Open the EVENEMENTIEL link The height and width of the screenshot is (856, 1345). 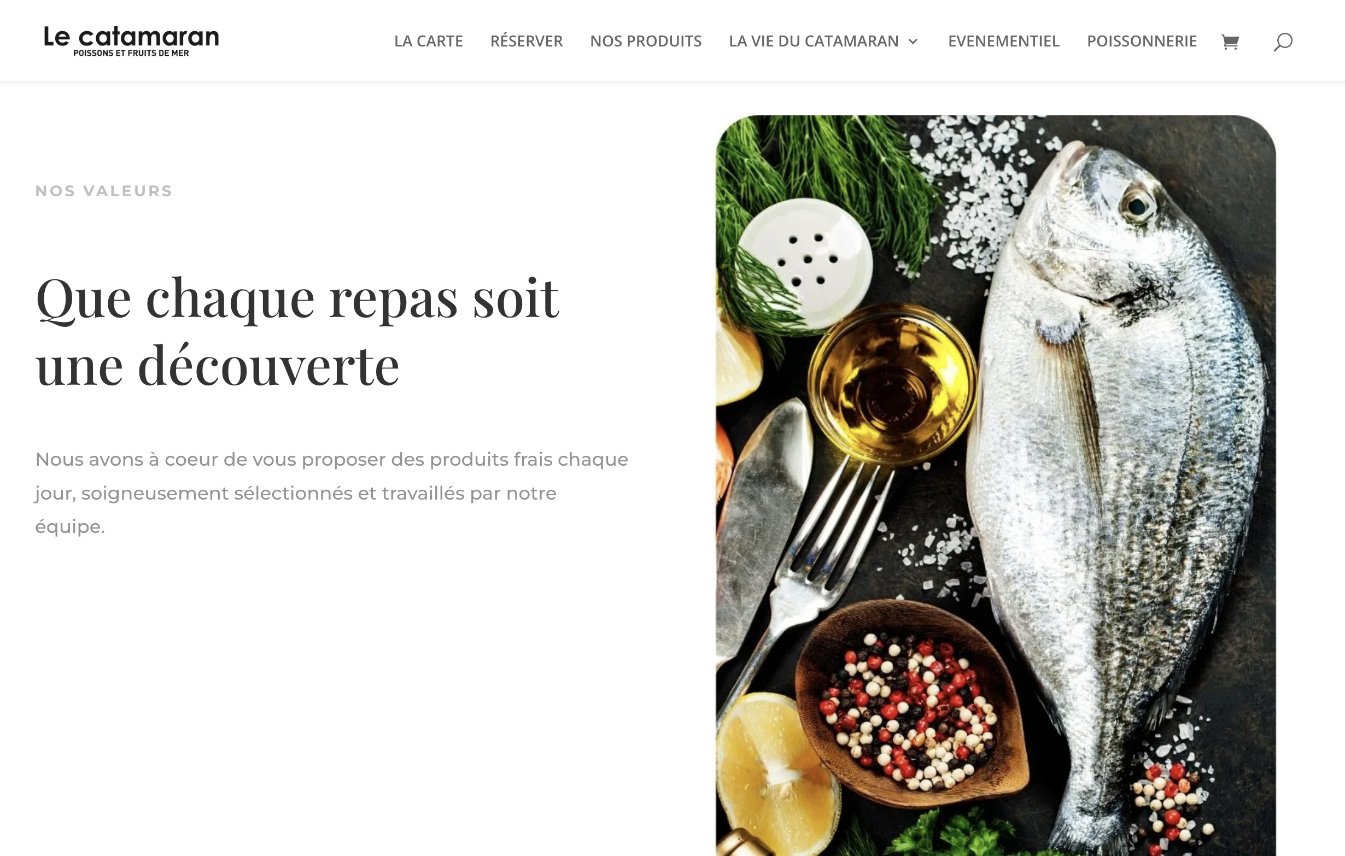[1004, 41]

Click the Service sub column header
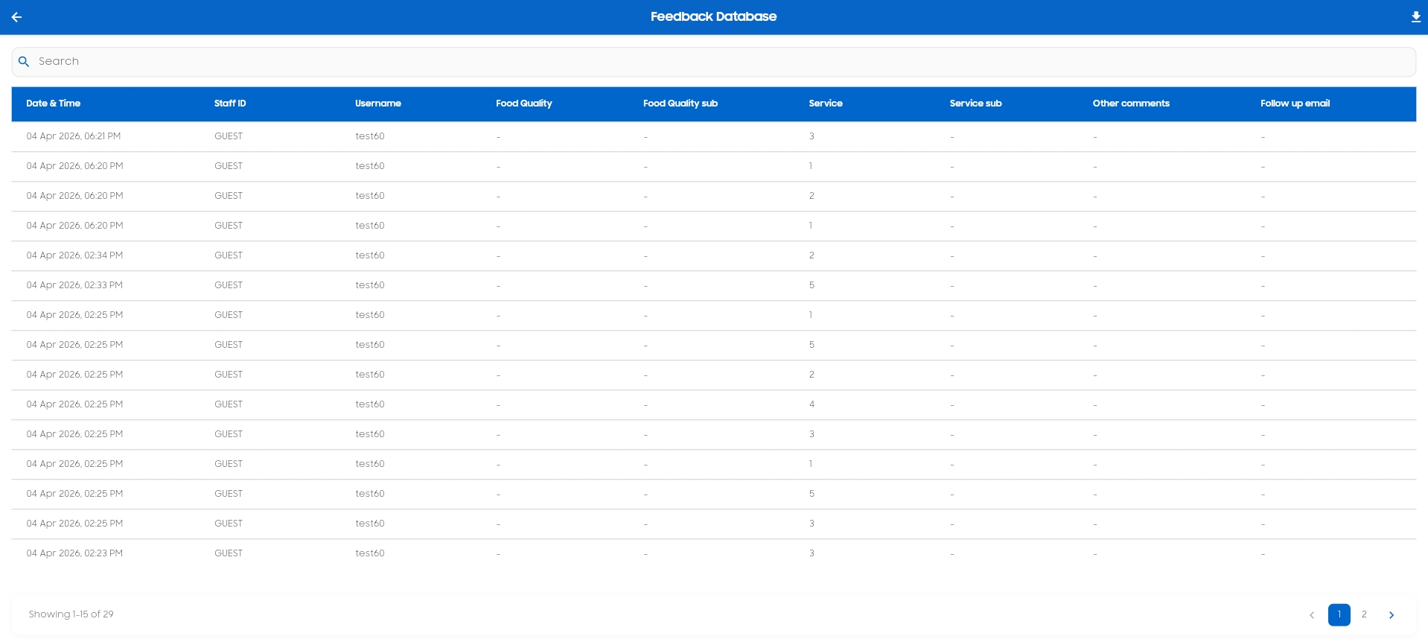(975, 104)

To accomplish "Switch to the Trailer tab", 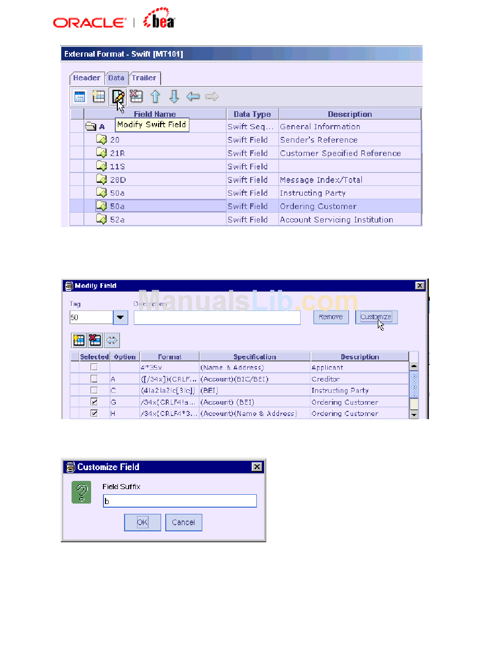I will (144, 78).
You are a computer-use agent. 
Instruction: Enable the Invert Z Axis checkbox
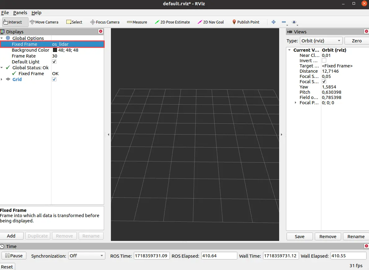tap(324, 61)
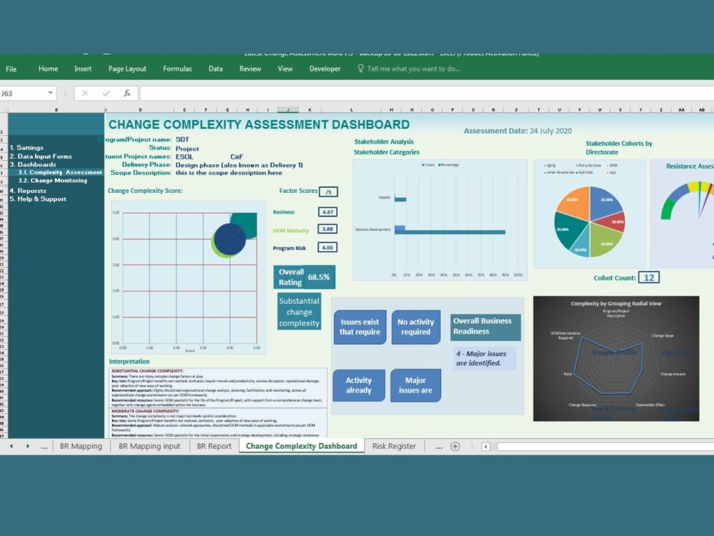Select the Cohot Count value box
Screen dimensions: 714x536
(648, 277)
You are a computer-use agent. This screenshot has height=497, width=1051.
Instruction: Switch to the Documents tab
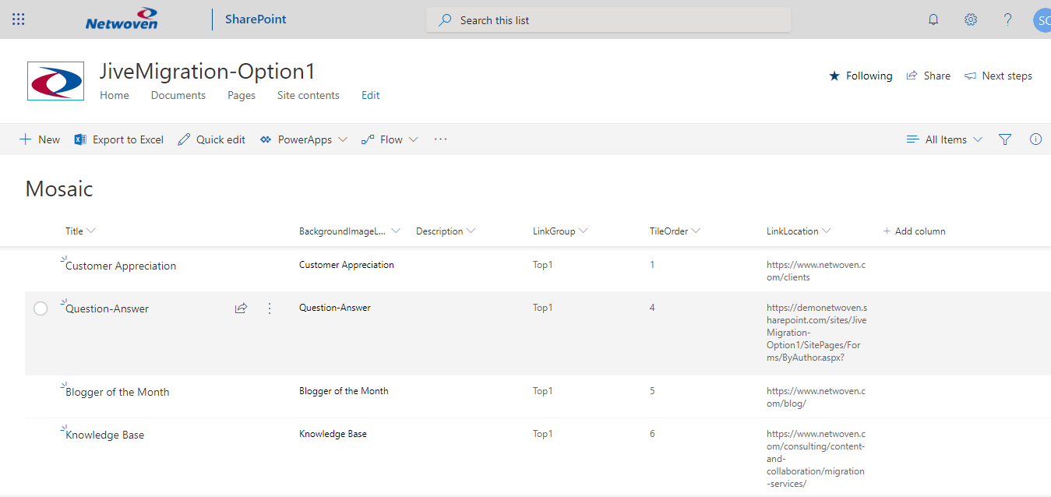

- **What is being asked**: What lines in the listing contain "agent"? Copy them all.

- **The answer**:
You are a computer-use agent. 
You are a computer-use agent. This screenshot has height=497, width=1051.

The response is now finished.